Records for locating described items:
··········
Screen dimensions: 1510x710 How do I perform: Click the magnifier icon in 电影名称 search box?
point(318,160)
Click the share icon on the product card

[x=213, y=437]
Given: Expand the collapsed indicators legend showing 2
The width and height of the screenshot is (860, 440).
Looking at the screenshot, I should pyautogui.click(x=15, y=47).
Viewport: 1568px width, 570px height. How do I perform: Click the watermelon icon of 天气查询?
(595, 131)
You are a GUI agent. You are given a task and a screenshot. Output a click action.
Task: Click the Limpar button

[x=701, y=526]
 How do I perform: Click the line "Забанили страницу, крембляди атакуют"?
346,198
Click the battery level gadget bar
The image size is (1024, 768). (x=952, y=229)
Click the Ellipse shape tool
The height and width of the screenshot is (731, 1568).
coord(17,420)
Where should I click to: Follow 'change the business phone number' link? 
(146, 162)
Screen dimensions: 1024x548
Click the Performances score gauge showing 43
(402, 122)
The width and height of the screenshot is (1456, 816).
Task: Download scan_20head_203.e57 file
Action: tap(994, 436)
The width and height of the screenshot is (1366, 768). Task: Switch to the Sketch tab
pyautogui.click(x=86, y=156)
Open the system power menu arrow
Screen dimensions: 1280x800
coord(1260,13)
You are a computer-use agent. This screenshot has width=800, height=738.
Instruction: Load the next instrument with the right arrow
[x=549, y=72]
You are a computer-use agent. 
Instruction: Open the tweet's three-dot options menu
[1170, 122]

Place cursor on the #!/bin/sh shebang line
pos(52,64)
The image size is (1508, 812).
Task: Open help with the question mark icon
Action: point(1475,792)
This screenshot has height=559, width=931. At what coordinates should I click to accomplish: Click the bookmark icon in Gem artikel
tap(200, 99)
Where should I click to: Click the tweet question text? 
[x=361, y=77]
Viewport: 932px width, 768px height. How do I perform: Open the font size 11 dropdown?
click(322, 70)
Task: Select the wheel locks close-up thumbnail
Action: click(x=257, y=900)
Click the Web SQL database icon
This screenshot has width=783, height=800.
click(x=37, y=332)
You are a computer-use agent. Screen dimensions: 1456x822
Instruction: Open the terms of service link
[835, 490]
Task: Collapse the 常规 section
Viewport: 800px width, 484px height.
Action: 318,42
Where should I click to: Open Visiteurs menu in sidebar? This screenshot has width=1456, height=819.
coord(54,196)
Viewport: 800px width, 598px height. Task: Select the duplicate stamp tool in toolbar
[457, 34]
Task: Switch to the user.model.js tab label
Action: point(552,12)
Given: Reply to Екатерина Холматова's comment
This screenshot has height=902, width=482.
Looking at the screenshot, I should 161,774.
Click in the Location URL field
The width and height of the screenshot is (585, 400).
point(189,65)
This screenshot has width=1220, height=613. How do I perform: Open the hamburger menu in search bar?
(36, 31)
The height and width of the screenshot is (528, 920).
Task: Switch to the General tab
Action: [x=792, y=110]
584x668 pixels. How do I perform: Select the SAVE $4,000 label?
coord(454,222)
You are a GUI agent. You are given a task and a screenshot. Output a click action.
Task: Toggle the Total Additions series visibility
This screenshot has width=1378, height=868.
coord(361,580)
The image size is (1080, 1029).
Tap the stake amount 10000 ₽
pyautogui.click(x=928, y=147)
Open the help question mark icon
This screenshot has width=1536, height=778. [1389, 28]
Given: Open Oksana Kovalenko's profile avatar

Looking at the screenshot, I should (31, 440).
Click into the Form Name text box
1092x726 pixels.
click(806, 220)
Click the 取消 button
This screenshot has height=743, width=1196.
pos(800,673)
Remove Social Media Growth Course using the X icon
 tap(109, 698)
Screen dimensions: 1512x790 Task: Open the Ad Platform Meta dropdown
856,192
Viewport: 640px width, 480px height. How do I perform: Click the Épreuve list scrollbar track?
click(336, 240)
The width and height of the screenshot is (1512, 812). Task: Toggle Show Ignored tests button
··········
_Given exercise_
Edit the data above by replacing each occurrence of "How do I perform" with "How can I perform", leaving everything else unchanged.

_Answer to this task_
Screen dimensions: 1510x710 How can I perform: Click the magnifier icon in 电影名称 search box?
point(318,160)
Click the share icon on the product card

[x=213, y=437]
Given: Expand the collapsed indicators legend showing 2
The width and height of the screenshot is (860, 440).
Looking at the screenshot, I should pyautogui.click(x=15, y=47).
Viewport: 1568px width, 570px height. How can I perform: Click the watermelon icon of 天气查询?
(595, 131)
You are a GUI agent. You are given a task and a screenshot. Output a click action.
Task: Click the Limpar button

[x=701, y=526]
 How can I perform: Click the line "Забанили страницу, крембляди атакуют"?
346,198
Click the battery level gadget bar
The image size is (1024, 768). (x=952, y=229)
Click the Ellipse shape tool
The height and width of the screenshot is (731, 1568).
coord(17,420)
Where should I click to: Follow 'change the business phone number' link? 
(146, 162)
Screen dimensions: 1024x548
Click the Performances score gauge showing 43
(402, 122)
The width and height of the screenshot is (1456, 816).
Task: Download scan_20head_203.e57 file
Action: tap(994, 436)
The width and height of the screenshot is (1366, 768). Task: Switch to the Sketch tab
pyautogui.click(x=86, y=156)
Open the system power menu arrow
Screen dimensions: 1280x800
coord(1260,13)
You are a computer-use agent. This screenshot has width=800, height=738.
Instruction: Load the next instrument with the right arrow
[x=549, y=72]
You are a computer-use agent. 
Instruction: Open the tweet's three-dot options menu
[1170, 122]

Place cursor on the #!/bin/sh shebang line
pos(52,64)
The image size is (1508, 812).
Task: Open help with the question mark icon
Action: point(1475,792)
This screenshot has height=559, width=931. At what coordinates should I click to accomplish: Click the bookmark icon in Gem artikel
tap(200, 99)
Where should I click to: Click the tweet question text? 
[x=361, y=77]
Viewport: 932px width, 768px height. How can I perform: Open the font size 11 dropdown?
click(322, 70)
Task: Select the wheel locks close-up thumbnail
Action: click(x=257, y=900)
Click the Web SQL database icon
This screenshot has width=783, height=800.
click(x=37, y=332)
You are a computer-use agent. Screen dimensions: 1456x822
Instruction: Open the terms of service link
[835, 490]
Task: Collapse the 常规 section
Viewport: 800px width, 484px height.
Action: 318,42
Where should I click to: Open Visiteurs menu in sidebar? This screenshot has width=1456, height=819.
coord(54,196)
Viewport: 800px width, 598px height. Task: Select the duplicate stamp tool in toolbar
[457, 34]
Task: Switch to the user.model.js tab label
Action: point(552,12)
Given: Reply to Екатерина Холматова's comment
This screenshot has height=902, width=482.
Looking at the screenshot, I should 161,774.
Click in the Location URL field
The width and height of the screenshot is (585, 400).
point(189,65)
This screenshot has width=1220, height=613. How can I perform: Open the hamburger menu in search bar?
(36, 31)
The height and width of the screenshot is (528, 920).
Task: Switch to the General tab
Action: [x=792, y=110]
584x668 pixels. How can I perform: Select the SAVE $4,000 label?
coord(454,222)
You are a GUI agent. You are given a task and a screenshot. Output a click action.
Task: Toggle the Total Additions series visibility
This screenshot has width=1378, height=868.
coord(361,580)
The image size is (1080, 1029).
Tap the stake amount 10000 ₽
pyautogui.click(x=928, y=147)
Open the help question mark icon
This screenshot has width=1536, height=778. [1389, 28]
Given: Open Oksana Kovalenko's profile avatar

Looking at the screenshot, I should (31, 440).
Click into the Form Name text box
1092x726 pixels.
click(806, 220)
Click the 取消 button
This screenshot has height=743, width=1196.
pos(800,673)
Remove Social Media Growth Course using the X icon
 tap(109, 698)
Screen dimensions: 1512x790 Task: Open the Ad Platform Meta dropdown
856,192
Viewport: 640px width, 480px height. How can I perform: Click the Épreuve list scrollbar track?
click(336, 240)
The width and height of the screenshot is (1512, 812). Task: Toggle Show Ignored tests button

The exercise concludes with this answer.